The use of gender-exclusive language (such as using masculine pronouns) can cause women to feel ostracized and less motivated in important professional environments.
Gender-exclusive language – or the use of pronouns that refer to one gender while neglecting the other, even when talking about both men and women – is commonplace in everyday language. For example, the use of himself instead of oneself is specifically gendered. Although this use of gendered pronouns is subtle, it may nonetheless have an adverse effect in certain social situations. In three related studies, this paper examines women’s and men’s responses to the use of gendered language in a professional context. Participants learned about a new job that was described using masculine gender-exclusive terms (he in the generic form to refer to both men and women), gender-inclusive terms (him or her in place of he), and gender-neutral terms (one in place of he). Participants then ranked on a 7-point scale the extent to which they perceived the job description as sexist; their feelings of exclusion versus inclusion in that work environment; motiviation to pursue the job; and identification with the job. Study 1 examined the effect of gender-exclusive language in a written job description, Study 2 extended Study 1 to a face-to-face interaction with a job interviewer, and Study 3 examined the emotional reactions that women felt during the interview.
Although men and women both identify gender-exclusive language to be sexist, women responded with a lower sense of belonging, less motivation, and less expected identification with the job compared to others exposed to gender-inclusive or gender-neutral language.

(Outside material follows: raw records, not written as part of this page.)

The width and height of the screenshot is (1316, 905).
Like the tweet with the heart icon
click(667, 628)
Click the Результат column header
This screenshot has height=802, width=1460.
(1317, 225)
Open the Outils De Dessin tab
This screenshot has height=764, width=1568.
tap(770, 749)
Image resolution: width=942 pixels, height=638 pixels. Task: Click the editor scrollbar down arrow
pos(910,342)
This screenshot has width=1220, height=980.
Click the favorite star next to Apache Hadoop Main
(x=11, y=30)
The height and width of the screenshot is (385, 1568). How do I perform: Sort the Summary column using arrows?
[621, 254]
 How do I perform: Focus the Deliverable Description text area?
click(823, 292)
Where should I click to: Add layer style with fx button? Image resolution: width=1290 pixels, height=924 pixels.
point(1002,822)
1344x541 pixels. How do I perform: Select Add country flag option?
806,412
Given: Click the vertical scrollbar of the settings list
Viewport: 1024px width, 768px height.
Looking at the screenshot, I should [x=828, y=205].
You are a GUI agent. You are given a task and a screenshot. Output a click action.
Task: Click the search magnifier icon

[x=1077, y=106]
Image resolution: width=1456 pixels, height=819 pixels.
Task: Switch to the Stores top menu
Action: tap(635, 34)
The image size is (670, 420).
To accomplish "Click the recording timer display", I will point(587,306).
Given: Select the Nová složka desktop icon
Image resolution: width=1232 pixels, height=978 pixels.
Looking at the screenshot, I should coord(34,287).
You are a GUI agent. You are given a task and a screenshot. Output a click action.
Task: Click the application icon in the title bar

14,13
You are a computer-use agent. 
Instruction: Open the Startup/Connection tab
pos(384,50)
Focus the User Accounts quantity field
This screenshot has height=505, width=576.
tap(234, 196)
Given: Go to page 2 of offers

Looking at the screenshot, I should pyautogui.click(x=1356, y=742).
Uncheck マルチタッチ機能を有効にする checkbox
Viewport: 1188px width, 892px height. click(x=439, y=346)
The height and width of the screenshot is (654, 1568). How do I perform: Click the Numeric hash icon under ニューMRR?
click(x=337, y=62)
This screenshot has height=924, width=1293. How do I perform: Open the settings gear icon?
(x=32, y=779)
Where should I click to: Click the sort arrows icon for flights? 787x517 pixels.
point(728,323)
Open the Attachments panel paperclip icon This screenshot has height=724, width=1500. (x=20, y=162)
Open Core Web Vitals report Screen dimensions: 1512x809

- In written form (Study 1), both males and females equally ranked gender-exclusive language as being more sexist (assigning it a mean score of 4.74 out of 7) than gender-inclusive language (assigning it a mean score of 3.61 out of 7). Gender-neutral language (the use of one) was seen as the least sexist.
- Overall, similar results ocurred when receiving information orally (Study 2). On average, gender exclusive language was given a mean score of 5.05 out of 7, compared to a mean of 3.45 for gender-inclusive language. Women, however, found the oral language to be more sexist than men. Women scored it as a 5.37 out of 7 in terms of sexism, as compared to the men’s average ranking of 4.57.
- Women expected to feel more ostracized in the work environment and reported less motivation when presented with gender-exclusive language than gender-inclusive language. For example, when recieveing verbal information about the job in Study 2, women expressed a lower sense of belonging when exposed to gender exclusive language (mean score of 4.78 out of 7) when compared to gender inclusive language (mean score of 5.60 out of 7). Men did not differ in their feelings of ostracism as a function of gendered language.
- Women reported less identification with the job after both reading and hearing gender-exclusive language than gender-inclusive or gender-neutral language. For example, in Study 1, women reported less identification with the job after reading gender exclusive language (mean score of 4.9) than gender-inclusive language (mean score of 5.38). Men’s identification with the job did not differ.
- Among women in the gender-exclusion language simulation, their nonverbal emotional reactions became significantly more negative over the course of the interview.
In short, the use of gender-exclusive language ostracizes women and reduces their motivation in professional environments.
In Study 1, 169 (96 women and 73 men) undergraduate participants were asked to read a job description of the work environment and job to which they might apply. One version of the job overview and work environment used masculine references to describe current and prospective employees. The second version included gender-inclusive references (e.g. he or she). Participants then ranked on a 7-point scale the extent to which they perceived the job description as sexist; their feelings of exclusion versus inclusion in that work environment; motiviation to pursue the job; and identification with the job. In Study 2, 250 (151 women and 99 men) undergraduate participants were put in a mock job interview situation wherein a male interviewer used one of three types of language to describe the job and work environment: gender exclusive language, gender-inclusive language, and gender-neutral language (e.g. one). In Study 3, the nonverbal behavior during the mock job interview of 98 female participants was recorded and assessed to determine how these reactions changed over the course of the interview. These nonverbal cues were rated on a scale of 7 to measure positivity and interest in the interaction.
MLA: Stout, Jane G., and Nilanjana Dasgupta. "When he doesn’t mean you: Gender-exclusive language as ostracism." Personality and Social Psychology Bulletin 37.6 (2011): 757-769.
APA: Stout, J. G., & Dasgupta, N. (2011). When he doesn’t mean you: Gender-exclusive language as ostracism. Personality and Social Psychology Bulletin, 37(6), 757-769.
Chicago: Stout, Jane G., and Nilanjana Dasgupta. "When he doesn’t mean you: Gender-exclusive language as ostracism." Personality and Social Psychology Bulletin 37, no. 6 (2011): 757-769.